THE HAUNTING OF HAJJI HOTAK

And Other Stories

by Jamil Jan Kochai

Pub Date: July 19th, 2022
ISBN: 978-0-59-329719-3
Publisher: Viking

A short story collection full of tragedy, humor, and keen insight.

In his second book, following the excellent novel 99 Nights in Logar (2019), Kochai offers a dozen short stories focusing on the lives of Afghans and Afghan Americans. The collection kicks off with “Playing Metal Gear Solid V: The Phantom Pain,” the story of Mirwais, a young man whose video gaming session turns surreal when he realizes the nonplayer characters he encounters seem to be his father and other relatives in 1980s Afghanistan. The story is told in the second person, lending an urgency to the narrative: “You’ve been shooting at Afghans in Call of Duty for so long that you’ve become oddly immune to the self-loathing you felt when you were first massacring wave after wave of militant fighters who looked just like your father.” In “The Tale of Dully’s Reversion,” the title character, a California student teacher who has lost his religion, finds himself transformed into a monkey when he steps in front of his devout mother’s prayer mat.

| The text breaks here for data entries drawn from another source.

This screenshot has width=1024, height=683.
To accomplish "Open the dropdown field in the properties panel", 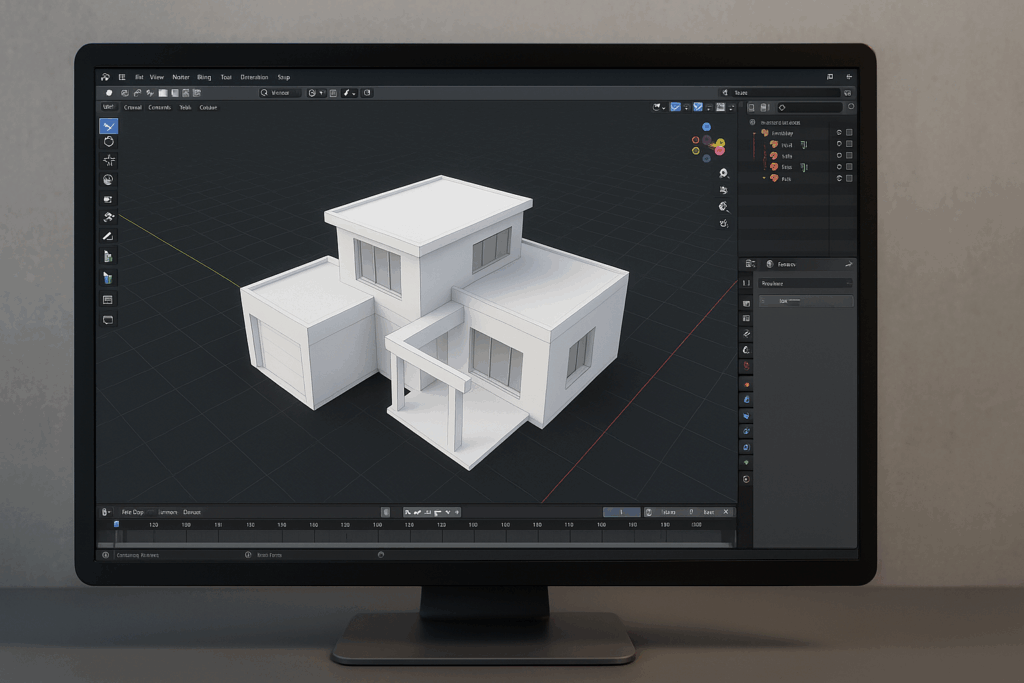I will click(x=805, y=283).
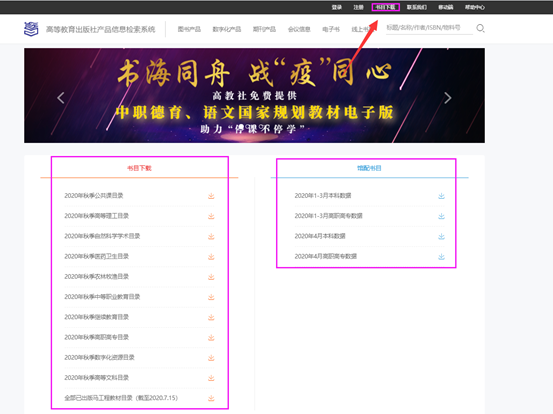Click the magnifier search icon
Image resolution: width=553 pixels, height=414 pixels.
tap(480, 28)
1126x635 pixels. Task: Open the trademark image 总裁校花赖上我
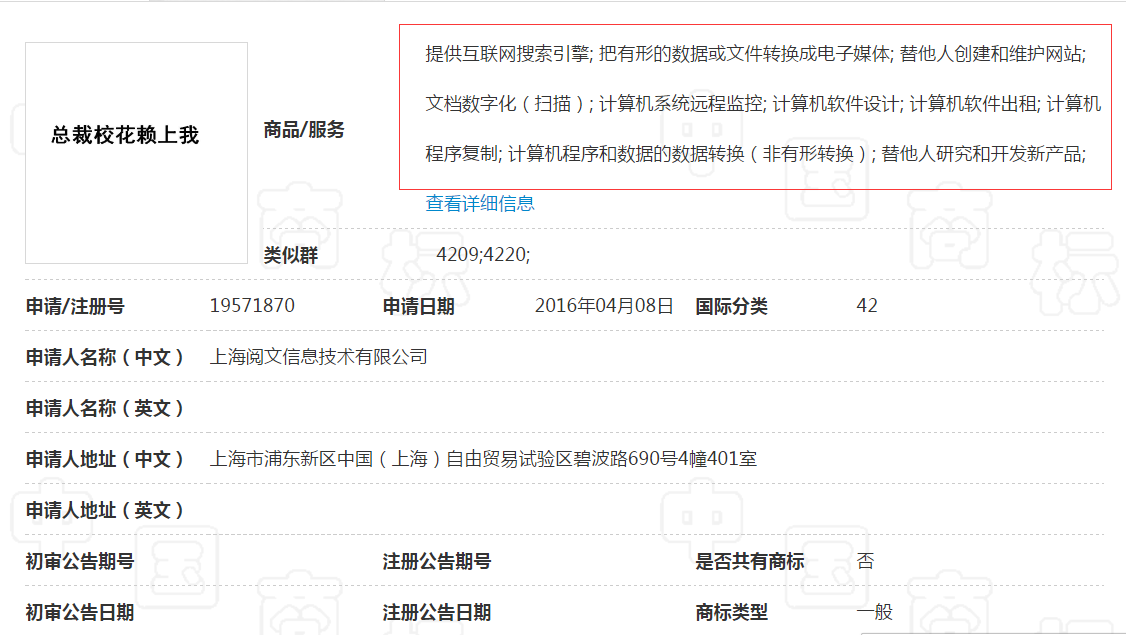click(135, 135)
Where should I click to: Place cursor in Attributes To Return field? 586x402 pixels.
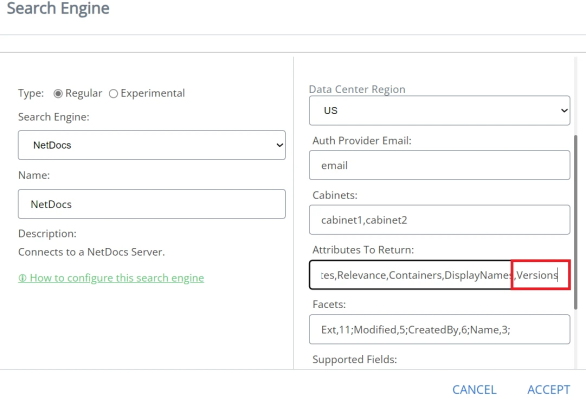click(440, 275)
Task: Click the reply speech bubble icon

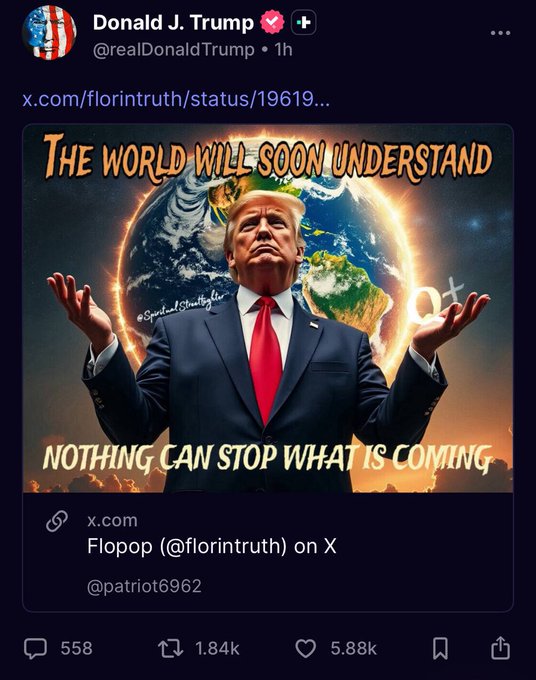Action: click(x=35, y=648)
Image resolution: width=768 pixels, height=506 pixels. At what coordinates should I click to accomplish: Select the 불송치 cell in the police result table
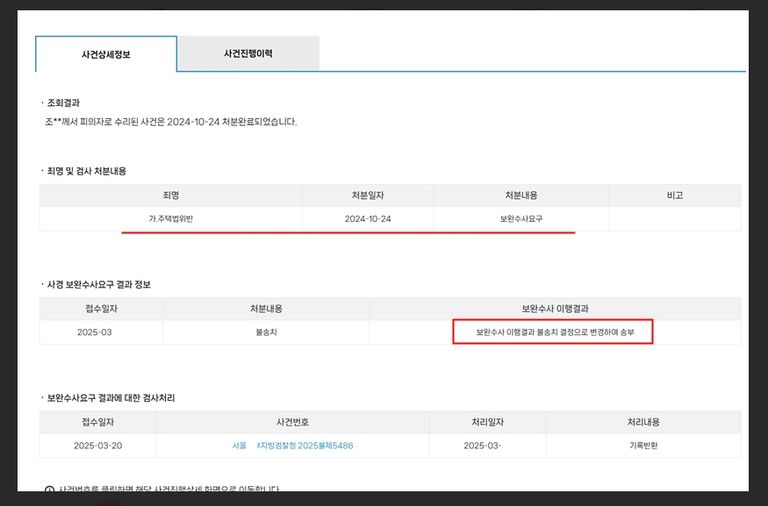click(266, 332)
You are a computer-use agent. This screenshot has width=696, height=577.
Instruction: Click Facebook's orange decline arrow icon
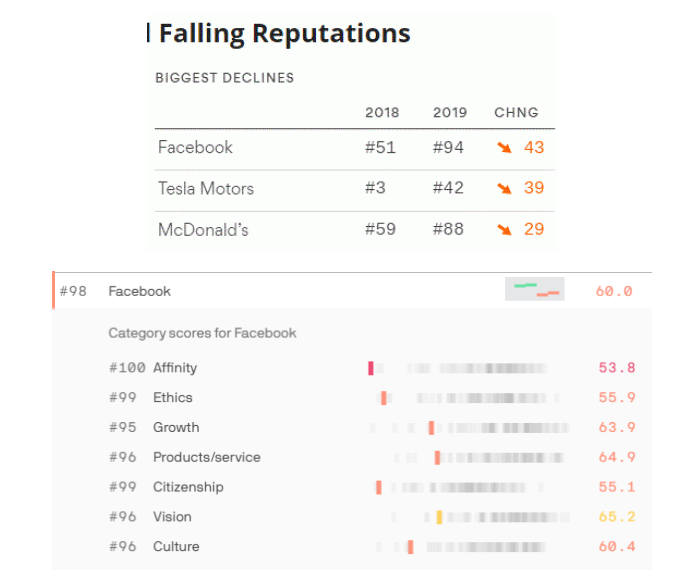tap(505, 148)
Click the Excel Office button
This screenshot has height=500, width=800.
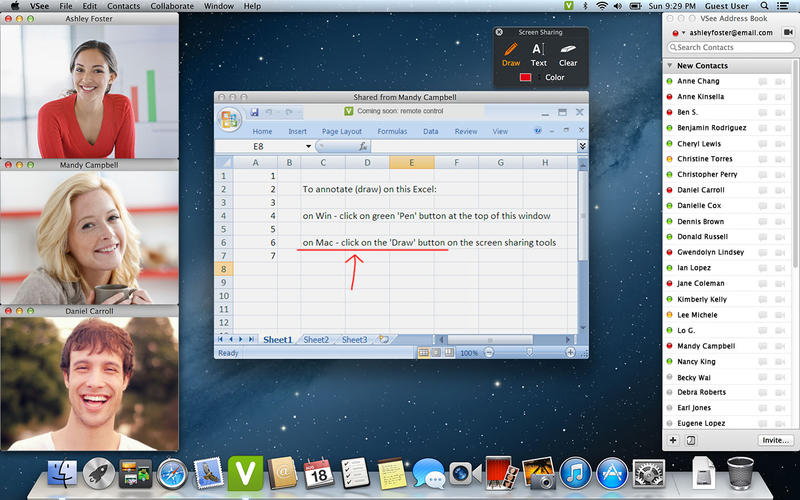(230, 119)
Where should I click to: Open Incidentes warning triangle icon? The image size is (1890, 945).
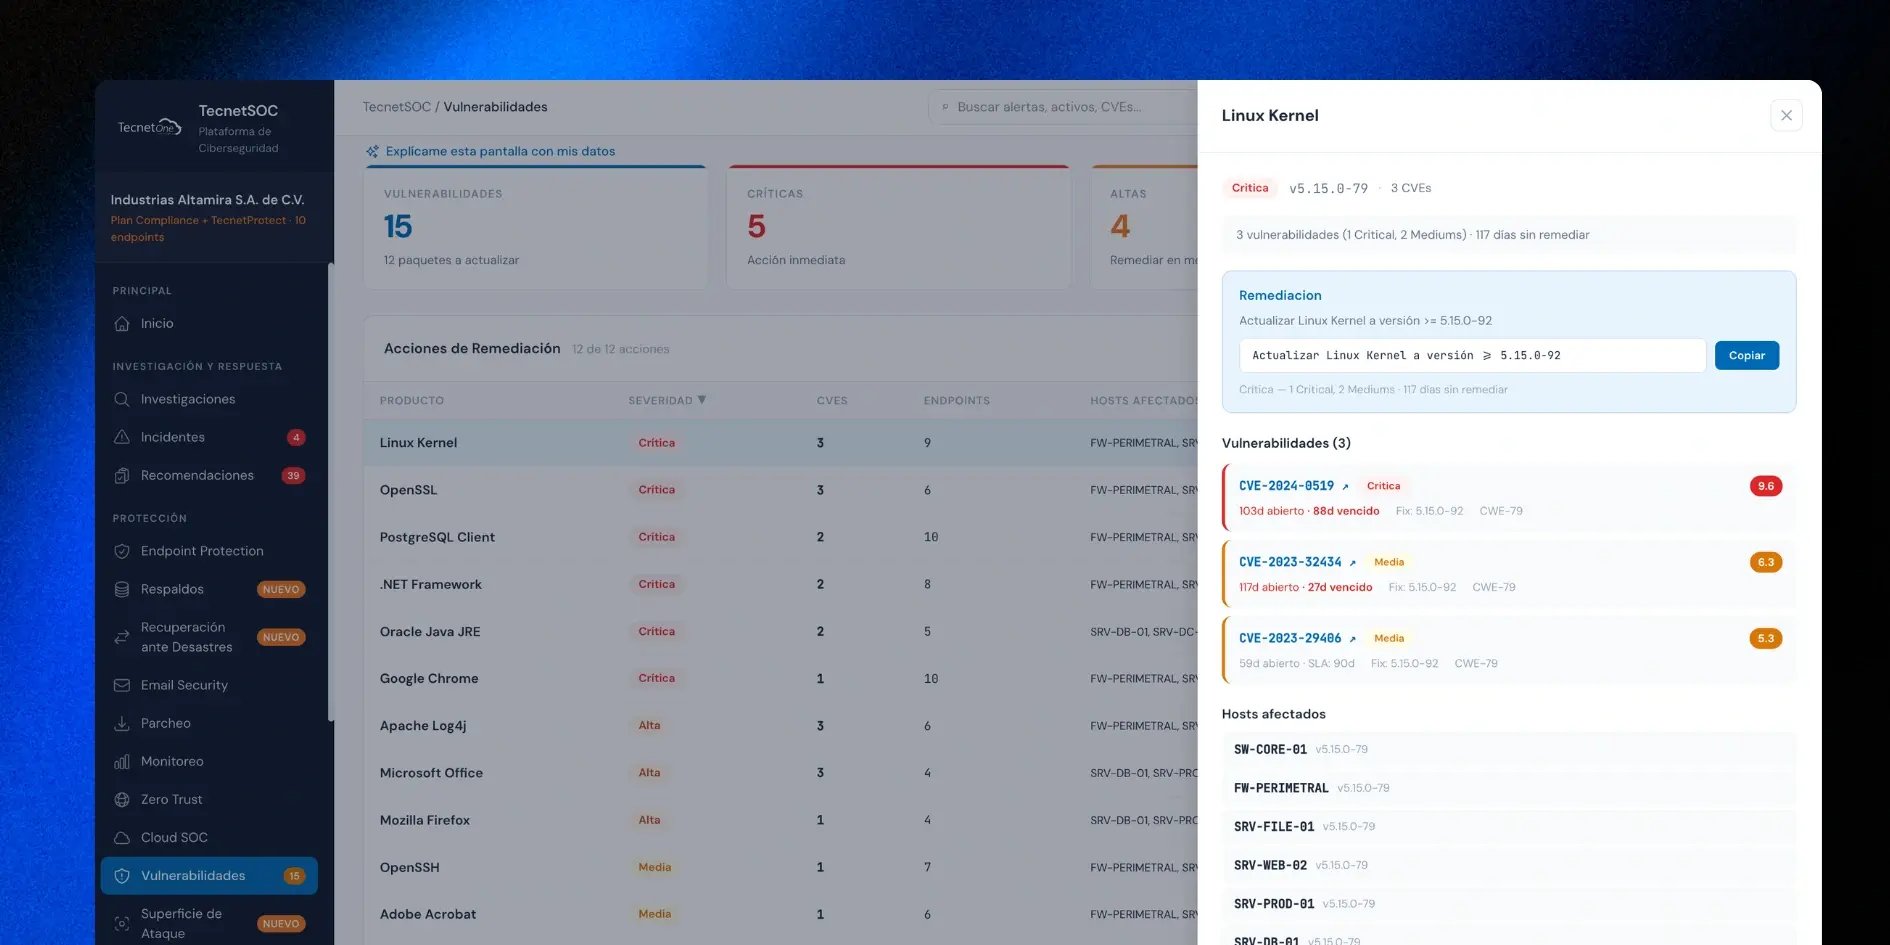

Following an imam’s advice, his mother takes him to Afghanistan to fast at a martyr’s shrine in the hopes that it will make him human again. Things don’t work out that way, and the story ends in tragedy, though Kochai uses humor throughout, which somehow both leavens and amplifies the sadness. The collection ends with the stunning title story, about a West Sacramento family trying to hold itself together through financial difficulties. Like the first story, it’s told in second person, but the perspective this time is that of a shadowy figure, perhaps a government employee, spying on the family and developing an unexpected fascination with them even after determining they’re not a threat: “You should update your superiors. You should advise them to abort the operation. But you won’t.” Like every other story in this collection, it’s brilliant and written beautifully, with real precision and compassion. Kochai doesn’t make a false move in this book; like his previous one, it’s a master class in storytelling, and a beautiful reflection on a people that have endured decades upon decades of tragedy.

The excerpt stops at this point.